3 – Mental Stimulation

Regardless of what social activity you or your senior loved one selects, it will be new and exciting.  Fresh material puts seniors’ minds to work – enjoyable work, that is.  Discover the fun in clicking a mouse at the computer, speaking a new language, or interacting with someone you’ve never met before.  Social activities give seniors the enjoyment they need, and simultaneously feed their brains with the essential nutrients required to keep sharp.

4 – Connectedness

Seniors with low or no social activity in their lives will find themselves withdrawn from the world.  We all have a need to feel as though we belong.  Clubs, seniors' groups, and friends make us feel good…and wanted.  Seniors who participate in social activities have a schedule, places to be, people who expect them to show up, and a reason to wake up in the morning.  Think of seniors’ social activities as pleasurable obligations, providing retirees with a strong sense of purpose.
Social activities connect seniors to their communities.  It is wise to have a mix of high and low mobility activities, that way if a day comes where the senior’s physical capabilities are not what they used to be, they still have a line up of less strenuous activities to keep them connected.

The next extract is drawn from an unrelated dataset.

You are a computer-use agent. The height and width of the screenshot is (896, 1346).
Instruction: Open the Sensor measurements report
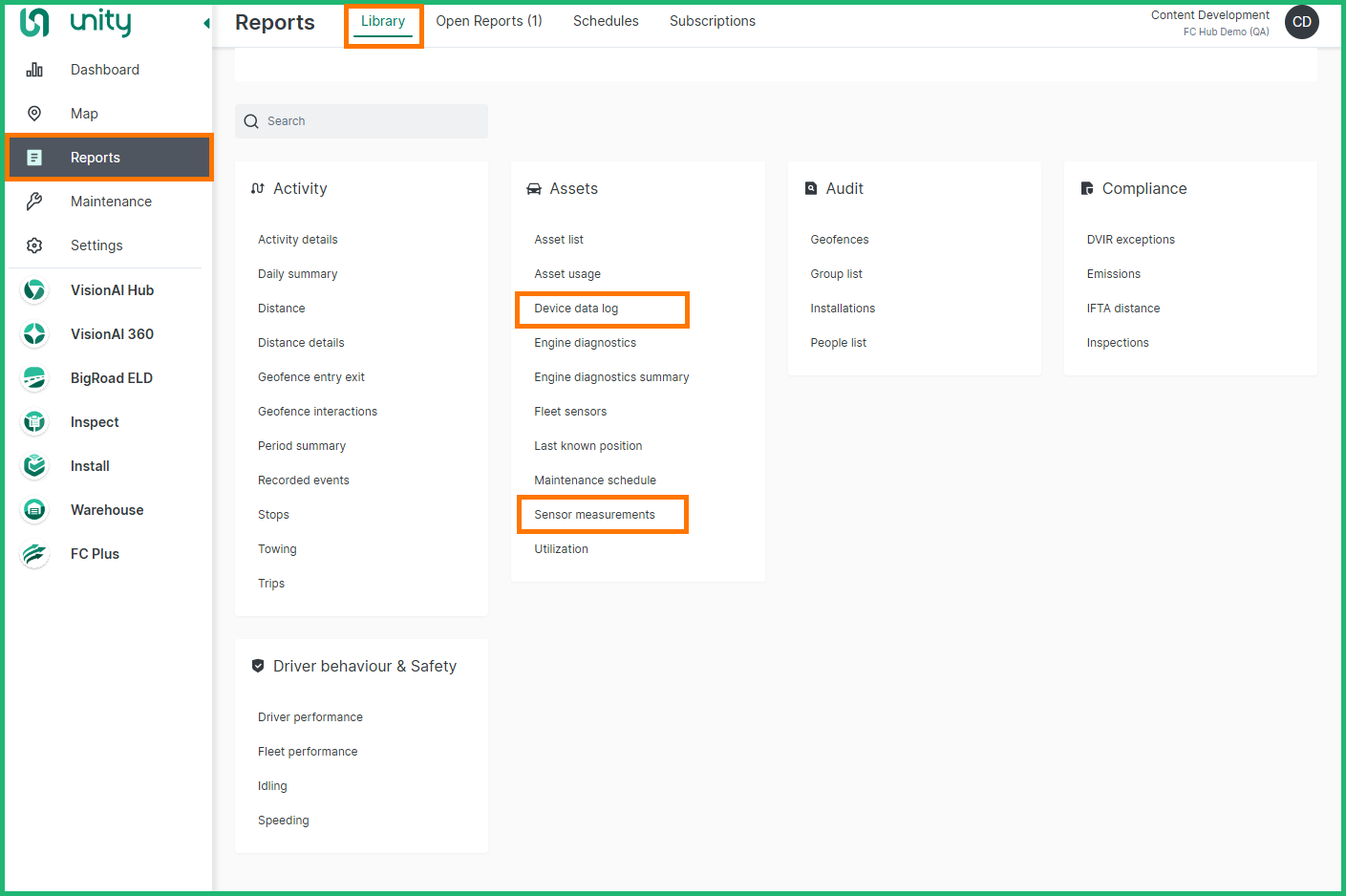[594, 515]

5 – Slowed Memory Loss and Maintained Muscle Strength

There are significant health benefits for seniors who are socially active.  Many studies have shown that many seniors involved in social activities, experience memory loss at a drastically slower rate.  Given the fact that memory loss is a key risk factor for dementia, it is in seniors’ best interests to do everything they can to preserve their healthy minds for as long as possible. 
The Archives of Internal Medicine published a study in 2009 which stated that social activity for seniors is just as important as exercise.  Speed, dexterity and muscle strength requires social interaction to be maintained during the senior years.  The study found that those who were socially inactive experienced physical decline at a rate 1/3 more rapid than those who were socially active – even if they exercised regularly.
Many other studies show that social activity, participation and integration have astonishing positive effects on seniors’ overall health and well being. 

Ideas For Seniors’ Social Activities


Classes

Yoga, Pilates, Tai Chi, drawing, painting, dance, computer lessons, gardening, arts and crafts, home skills, singing, musical instrument instruction.
Outings
Casinos, theaters, nature parks or animal sightings, bird watching, museums, outlet malls.
Events & Other Pastimes
Game nights, book clubs, volunteering in the community, movie nights, potlucks, photography sessions, senior travel, making a family newspaper with grandchildren, emailing and chatting with friends online.